* **Objectives**
a - Translate this sentence from the vPCI patch review into Spanish: "However we should at least add a comment that this relies on the list not being altered while the lock is dropped."
b - Write the next part of the vPCI patch review, picking up right after its final line.

* **Selected passage**
........

This is not very safe, as the list could be modified while the lock is
dropped, but it's a debug key handler so I'm not very concerned.
However we should at least add a comment that this relies on the list
not being altered while the lock is dropped.
> }
> + read_unlock(&d->pci_lock);
> }
> rcu_read_unlock(&domlist_read_lock);
> }
> diff --git a/xen/drivers/vpci/msix.c b/xen/drivers/vpci/msix.c
> index 25bde77586..9481274579 100644
> --- a/xen/drivers/vpci/msix.c
> +++ b/xen/drivers/vpci/msix.c
> @@ -147,6 +147,8 @@ static struct vpci_msix *msix_find(const struct domain
> *d, unsigned long addr)
> {
> struct vpci_msix *msix;
>
> + ASSERT(rw_is_locked(&d->pci_lock));
Hm, here you are iterating over pdev->vpci->header.bars for multiple
devices, so I think in addition to the pci_lock in read mode we should
also take the vpci->lock for each pdev.
I think I would like to rework msix_find() so it's msix_get() and
returns with the appropriate vpci->lock taken. Anyway, that's for a
different patch, the usage of the lock in read mode seems correct,
albeit I might want to move the read_lock() call inside of msix_get()
in the future.
> +
> list_for_each_entry ( msix, &d->arch.hvm.msix_tables, next )
> {
> const struct vpci_bar *bars = msix->pdev->vpci->header.bars;
> @@ -163,7 +165,13 @@ static struct vpci_msix *msix_find(const struct domain
> *d, unsigned long addr)
>
> static int cf_check msix_accept(struct vcpu *v, unsigned long addr)
> {
> - return !!msix_find(v->domain, addr);
> + int rc;
> +
> + read_lock(&v->domain->pci_lock);
> + rc = !!msix_find(v->domain, addr);
> + read_unlock(&v->domain->pci_lock);
> +
> + return rc;
> }
>
> static bool access_allowed(const struct pci_dev *pdev, unsigned long addr,
> @@ -358,21 +366,34 @@ static int adjacent_read(const struct domain *d, const
> struct vpci_msix *msix,
> static int cf_check msix_read(
> struct vcpu *v, unsigned long addr, unsigned int len, unsigned long
> *data)
> {
> - const struct domain *d = v->domain;
> - struct vpci_msix *msix = msix_find(d, addr);
> + struct domain *d = v->domain;
> + struct vpci_msix *msix;
> const struct vpci_msix_entry *entry;
> unsigned int offset;
>
> *data = ~0ul;
>
> + read_lock(&d->pci_lock);
> +
> + msix = msix_find(d, addr);
> if ( !msix )
> + {
> + read_unlock(&d->pci_lock);
> return X86EMUL_RETRY;
> + }
>
> if ( adjacent_handle(msix, addr) )

........

* **Material**
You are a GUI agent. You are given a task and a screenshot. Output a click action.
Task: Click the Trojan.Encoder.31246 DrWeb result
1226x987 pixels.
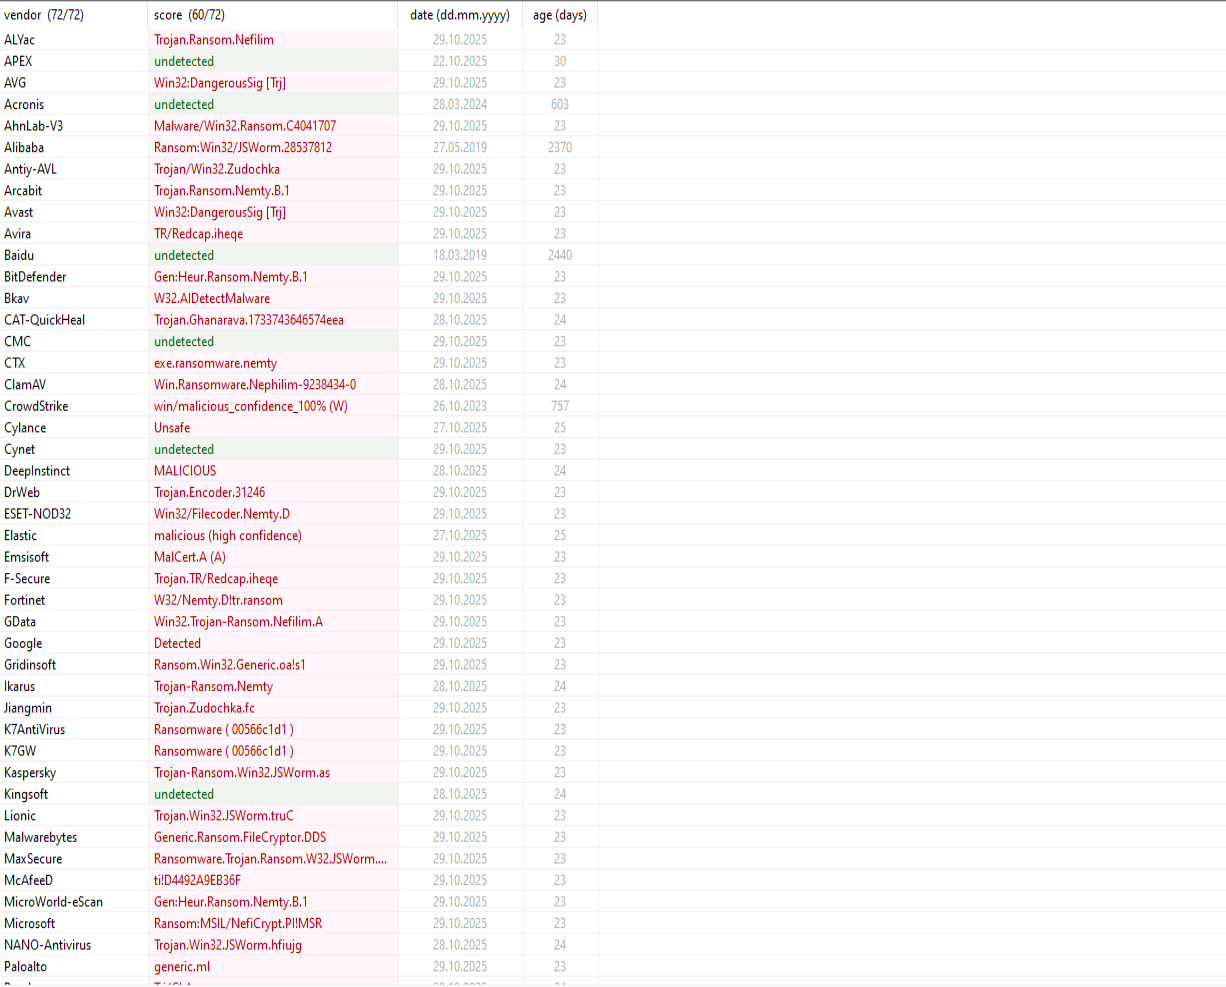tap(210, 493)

........

* **Expected outputs**
a - Sin embargo, al menos deberíamos añadir un comentario que indique que esto depende de que la lista no se modifique mientras el bloqueo está liberado.

b -
> - return adjacent_read(d, msix, addr, len, data);
> + {
> + int rc = adjacent_read(d, msix, addr, len, data);
Nit: missing newline (here and below).
> + read_unlock(&d->pci_lock);
> + return rc;
> + }
>
> if ( !access_allowed(msix->pdev, addr, len) )
> + {
> + read_unlock(&d->pci_lock);
> return X86EMUL_OKAY;
> + }
>
> spin_lock(&msix->pdev->vpci->lock);
> entry = get_entry(msix, addr);
> @@ -404,6 +425,7 @@ static int cf_check msix_read(
> break;
> }
> spin_unlock(&msix->pdev->vpci->lock);
> + read_unlock(&d->pci_lock);
>
> return X86EMUL_OKAY;
> }
> @@ -491,19 +513,32 @@ static int adjacent_write(const struct domain *d, const
> struct vpci_msix *msix,
> static int cf_check msix_write(
> struct vcpu *v, unsigned long addr, unsigned int len, unsigned long data)
> {
> - const struct domain *d = v->domain;
> - struct vpci_msix *msix = msix_find(d, addr);
> + struct domain *d = v->domain;
> + struct vpci_msix *msix;
> struct vpci_msix_entry *entry;
> unsigned int offset;
>
> + read_lock(&d->pci_lock);
> +
> + msix = msix_find(d, addr);
> if ( !msix )
> + {
> + read_unlock(&d->pci_lock);
> return X86EMUL_RETRY;
> + }
>
> if ( adjacent_handle(msix, addr) )
> - return adjacent_write(d, msix, addr, len, data);
> + {
> + int rc = adjacent_write(d, msix, addr, len, data);
> + read_unlock(&d->pci_lock);
> + return rc;
> + }
>
> if ( !access_allowed(msix->pdev, addr, len) )
> + {
> + read_unlock(&d->pci_lock);
> return X86EMUL_OKAY;
> + }
>
> spin_lock(&msix->pdev->vpci->lock);
> entry = get_entry(msix, addr);
> @@ -579,6 +614,7 @@ static int cf_check msix_write(
> break;
> }
> spin_unlock(&msix->pdev->vpci->lock);
> + read_unlock(&d->pci_lock);
>
> return X86EMUL_OKAY;
> }
> @@ -665,6 +701,8 @@ static int cf_check init_msix(struct pci_dev *pdev)
> struct vpci_msix *msix;
> int rc;
>
> + ASSERT(rw_is_write_locked(&pdev->domain->pci_lock));
> +
> msix_offset = pci_find_cap_offset(pdev->seg, pdev->bus, slot, func,
> PCI_CAP_ID_MSIX);
> if ( !msix_offset )
> diff --git a/xen/drivers/vpci/vpci.c b/xen/drivers/vpci/vpci.c
> index d73fa76302..f22cbf2112 100644
> --- a/xen/drivers/vpci/vpci.c
> +++ b/xen/drivers/vpci/vpci.c
> @@ -38,6 +38,8 @@ extern vpci_register_init_t *const __end_vpci_array[];
>
> void vpci_remove_device(struct pci_dev *pdev)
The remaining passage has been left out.